While there is no conflict between Art. 38 and the fundamental right to privacy in this case, the principle should still be applied to respect both. In other words, the government can implement schemes for the welfare of informal-sector workers as long as their rights are not infringed.

Unfortunately, this also goes to show that claiming the protection of the fundamental right to privacy is a privilege. A privileged individual can say no to a privacy-intrusive option and choose an available alternative. A worker from the informal sector, on the other hand, is not as lucky. An example of this is the WhatsApp-Signal shift in January when the former company imposed a do-or-die privacy policy on users. Those who were able to understand the implications migrated to the Signal messaging app or others.

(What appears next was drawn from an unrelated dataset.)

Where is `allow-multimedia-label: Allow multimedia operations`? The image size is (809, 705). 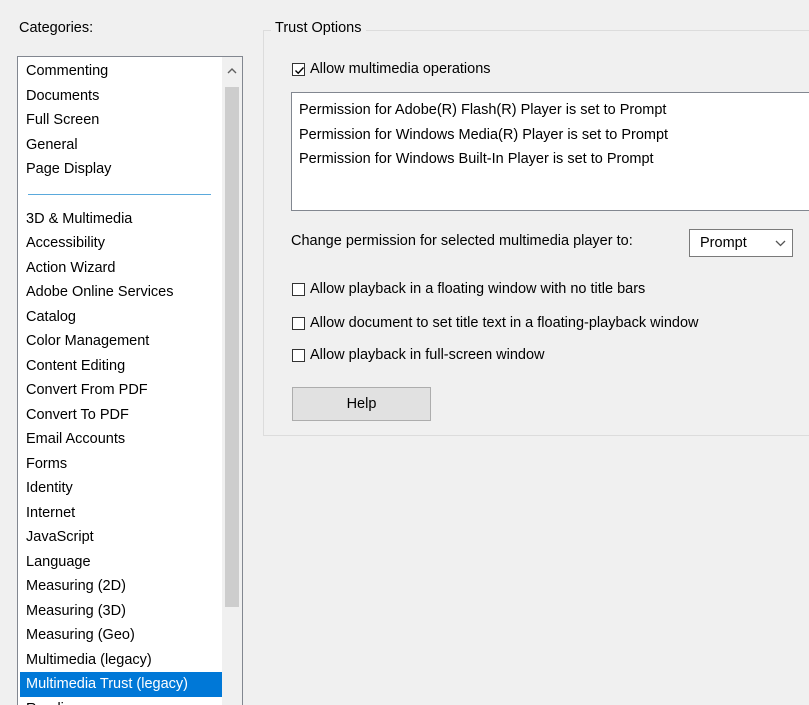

My conversations with informal workers revealed they were either unaware of the alternative or could not leave WhatsApp because their supervisors or employers continued to use it. It is the only platform they had to report their work, based on which they are paid. Decisions taken in the name of promoting a welfare state cannot compromise the rights of citizens.

(Sarada Mahesh is a lawyer based in Bangalore. She works as a legal researcher and aims to make the law more simple and accessible. The views expressed are personal.)